Os rios da minha vida*
29 de janeiro de 2024Os rios da minha vida* por Virgílio Trindade**.
Texto extraído da coluna Funes do Jornal a União publicado na data de 26/01/2024.
O meu primeiro rio foi o Genipapo, que cortava o Riacho do Boi, sítio onde nasci, em direção ao Coremas. Dele tenho poucas lembranças, pois a nossa convivência foi curta já que, logo aos três anos, fui levado para a cidade. As recordações mais fortes datam do meu tempo de menino, as visitas escassas e as travessias no cangote do velho meu pai. Era um rio relativamente estreito, de correnteza violenta, que me metia medo.

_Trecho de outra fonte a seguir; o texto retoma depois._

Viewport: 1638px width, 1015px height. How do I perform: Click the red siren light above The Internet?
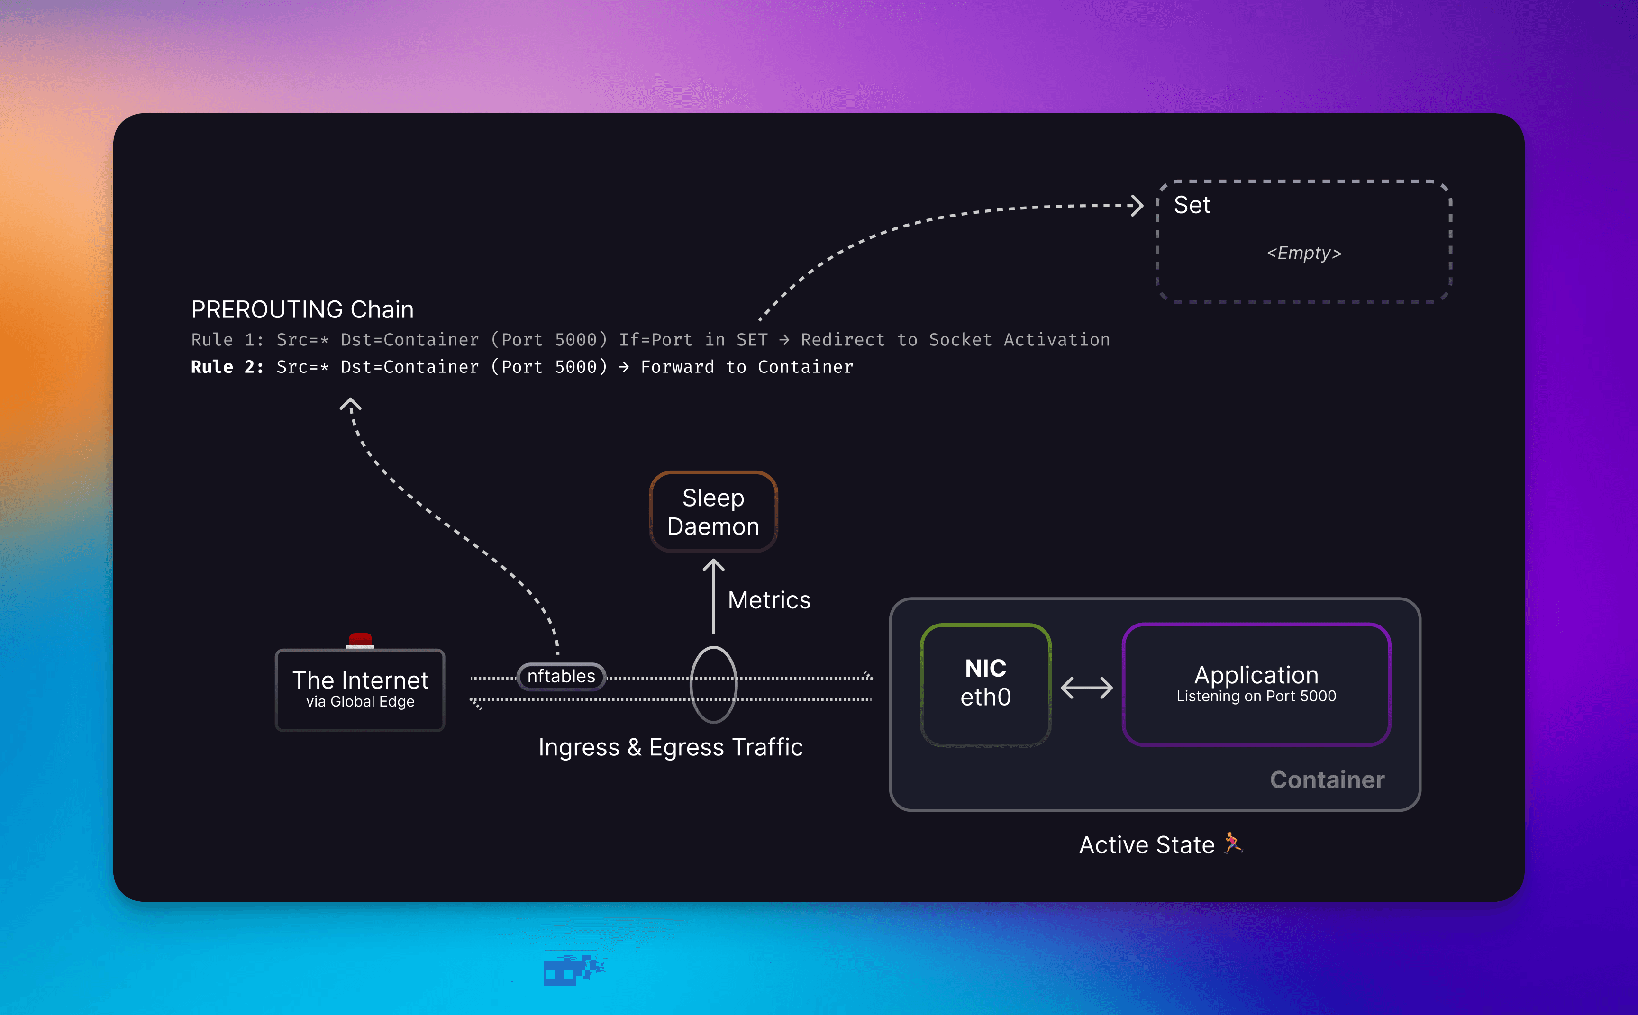point(360,640)
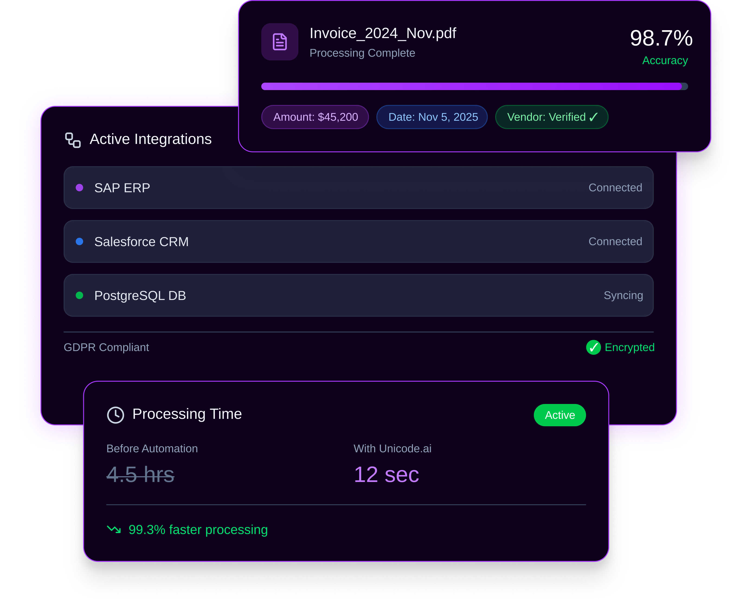Click the GDPR Compliant label
The width and height of the screenshot is (730, 599).
106,347
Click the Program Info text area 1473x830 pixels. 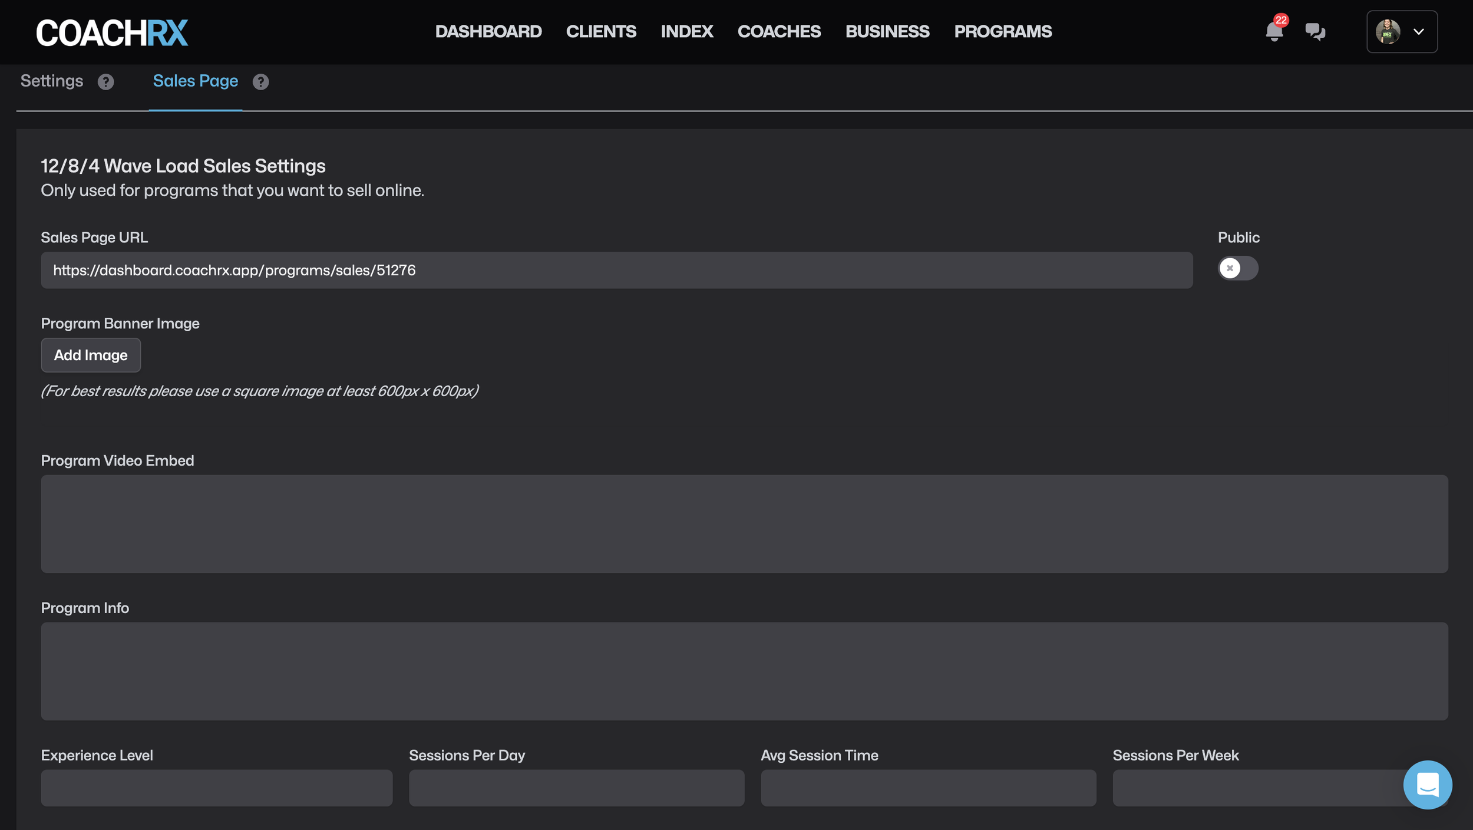[744, 671]
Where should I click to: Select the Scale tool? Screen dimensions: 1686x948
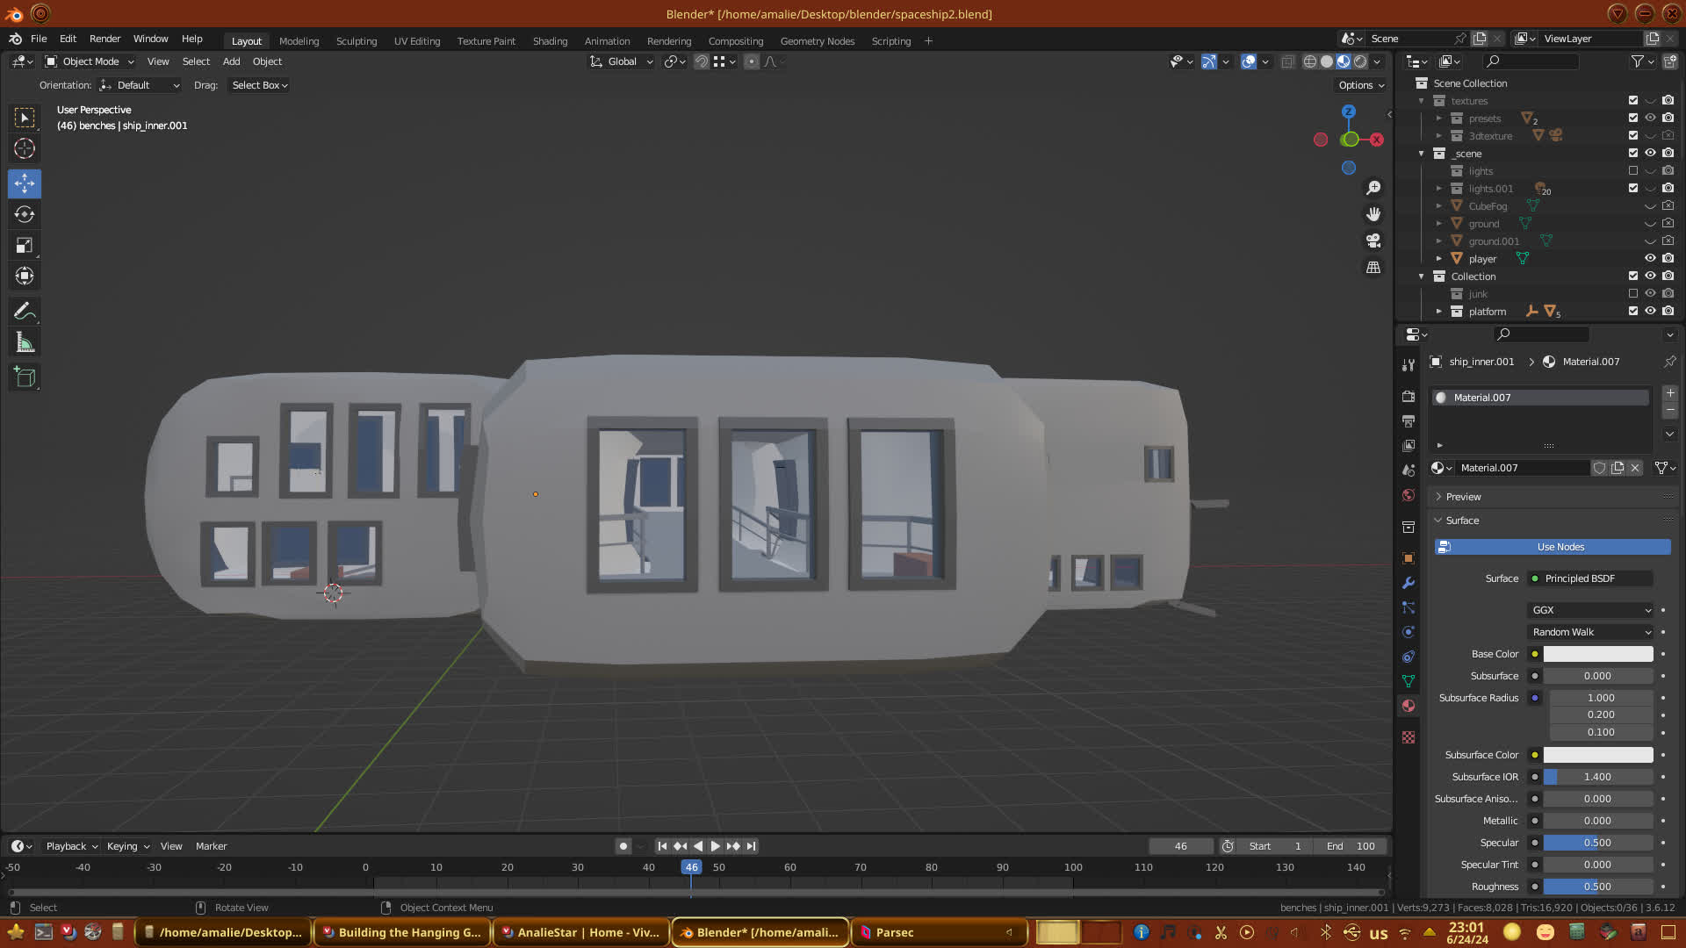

O meu rio verdadeiro, o segundo, foi o Piancó, companheiro de toda a minha infância, de quem guardo todas as recordações: os banhos na beiradinha, as travessias em canoa, a construção da ponte, os poços permanentes e as enormes enchentes. Largo e forte. Enchia o Coremas com duas ou três “botadas”. Quando passava pela cidade, levava tudo: lavoura, casas, barceiros e até gente. Foi o mais bonito dos rios que conheci e o mais querido dos rios de que me lembro.
Do rio Espinharas, o terceiro, tenho três registros importantes e inesquecíveis: alguns banhos no Poço do Figueiredo, quando das gostosas férias na casa de tia Júlia; o encontro do Farinha com o da Cruz, que eu gostava de assistir da minha rua do 18; e a enchente que levou a ponte nova e os breguetes das casas de Maria José (minha irmã), de tia Nina, do compadre Juarez e de tantos outros amigos que moravam nas proximidades.
Quando cheguei a Patos, vindo de João Pessoa, começava o processo de poluição: galerias, córregos e canaletas jogavam, dentro dele, detritos poluidores e venenosos. Radialista ativo, tentei iniciar um movimento de combate. Fui acusado de boçal e fiquei só. Lembro-me, até, dos argumentos: “Quem já viu rio morrer”? Ou: “Poluição é besteira de gente de cidade grande” Ou, ainda: “Esse sujeito quer é aparecer e criar caso!”
Hoje, tantos anos depois, eu ouço a notícia de que um grupo universitário encabeça um movimento de recuperação do nosso rio e, mesmo sabendo ser uma tarefa difícil, não posso esconder a minha alegria: até que enfim alguém de coragem e bom senso!
Torço pelo melhor resultado e espero ver, ainda, o Espinharas correr livremente como ainda correm, felizmente, o Genipapo e o Piancó. Os rios não podem morrer: eles são um pedaço de nós; dos meninos fogosos e eternos!
(*) Texto produzido originalmente
em 22 de setembro de 1989;
(**) Neste mês, a Funes faz uma homenagem ao escritor, jornalista, professor e radialista paraibano Virgílio Trindade, que morreu em 2009. Por isso,
todos os textos de janeiro serão crônicas assinadas por ele.